Further, by separately providing means for designating the one-dimensional variable and the two-dimensional variable, it is possible to perform the processing performed by the two operations by one operation.

Further, it is expected that the combination of the one-dimensional variable designating operation and the two-dimensional variable designating operation will bring about the appearance of application software that realizes various and more complicated operations, not limited to the drawing operation.

[0050]

As described above, the present invention has the effect of improving the operability when the mouse is used by providing the means for designating only the one-dimensional variable.

[Brief description of drawings]

FIG. 1 is a functional block diagram showing a configuration of a mouse according to an embodiment of the present invention.

FIG. 2 is a perspective view of a mouse according to an embodiment of the present invention.

FIG. 3 is a bottom view of a mouse according to an embodiment of the present invention.

FIG. 4 is a partial cross-sectional view of a mouse according to an embodiment of the present invention.

FIG. 5 is a schematic diagram showing a case of performing a graphic enlargement process using a mouse according to an embodiment of the present invention, in which (a) is before enlargement;
(B) shows after expansion.

FIG. 6 is a perspective view of a conventional mouse.

FIG. 7 is a bottom view of a conventional mouse.

8A and 8B are schematic diagrams showing a case where a conventional mouse is used to perform a graphic movement process, in which FIG. 8A shows before movement and FIG. 8B shows movement.

9A and 9B are schematic diagrams showing a case where a conventional mouse is used to perform graphic enlargement processing. FIG. 9A shows before enlargement and FIG. 9B shows after enlargement.

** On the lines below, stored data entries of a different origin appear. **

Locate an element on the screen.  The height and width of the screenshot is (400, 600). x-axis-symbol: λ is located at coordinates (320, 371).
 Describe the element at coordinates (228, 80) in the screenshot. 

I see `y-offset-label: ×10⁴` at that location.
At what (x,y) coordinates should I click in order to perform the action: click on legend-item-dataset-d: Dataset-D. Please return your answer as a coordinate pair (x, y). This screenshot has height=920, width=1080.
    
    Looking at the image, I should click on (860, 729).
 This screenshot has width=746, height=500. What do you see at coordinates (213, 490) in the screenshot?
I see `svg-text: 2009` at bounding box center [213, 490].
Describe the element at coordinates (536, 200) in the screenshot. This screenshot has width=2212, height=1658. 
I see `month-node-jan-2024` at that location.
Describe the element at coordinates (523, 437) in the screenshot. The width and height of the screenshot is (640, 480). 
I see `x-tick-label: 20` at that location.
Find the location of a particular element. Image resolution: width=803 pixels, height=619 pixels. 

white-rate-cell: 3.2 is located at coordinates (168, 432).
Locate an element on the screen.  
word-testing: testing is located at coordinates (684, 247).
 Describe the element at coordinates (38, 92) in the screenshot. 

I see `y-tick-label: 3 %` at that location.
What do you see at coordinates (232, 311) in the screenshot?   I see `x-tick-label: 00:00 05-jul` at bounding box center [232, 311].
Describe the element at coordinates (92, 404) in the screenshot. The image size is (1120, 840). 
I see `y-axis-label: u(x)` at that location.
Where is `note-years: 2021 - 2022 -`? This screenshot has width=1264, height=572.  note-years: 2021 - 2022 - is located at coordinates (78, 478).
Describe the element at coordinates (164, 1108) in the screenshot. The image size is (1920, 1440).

10A and 10B are schematic diagrams showing a case where a graphic moving process and a graphic enlarging process are performed, where FIG. 10A shows before processing and FIG. 10B shows after processing.

[Explanation of symbols]

 1 Communication Control Circuit 2 Moving Distance Detection Circuit 3 Button Press Detection Circuit 4, 7 Cursor Button 5 Rotation Angle Detection Circuit 6 Dial 8 Ball 12, 21 Cable 22, 23, 50 Rotary Encoder

Claims (4)

[Claims] 1. A one-dimensional designating means for designating only a one-dimensional variable is provided, and a variable signal is sent to the outside for processing in accordance with the variable designated by this designating means. Mouse to do. 2. A one-dimensional designating means for designating only one-dimensional variable and a two-dimensional designating means for designating two-dimensional variable, and a variable signal according to the variable designated by these designating means. A mouse characterized in that it is configured to send out to the outside for processing. 3. The one-dimensional designating means has a rotary dial and a rotary encoder for outputting a signal according to a rotation angle of the dial, and the output of the rotary encoder is the variable signal. The mouse according to claim 1 or 2. 4. The mouse according to claim 1, wherein the one-dimensional variable is a movement amount of a graphic on a display screen.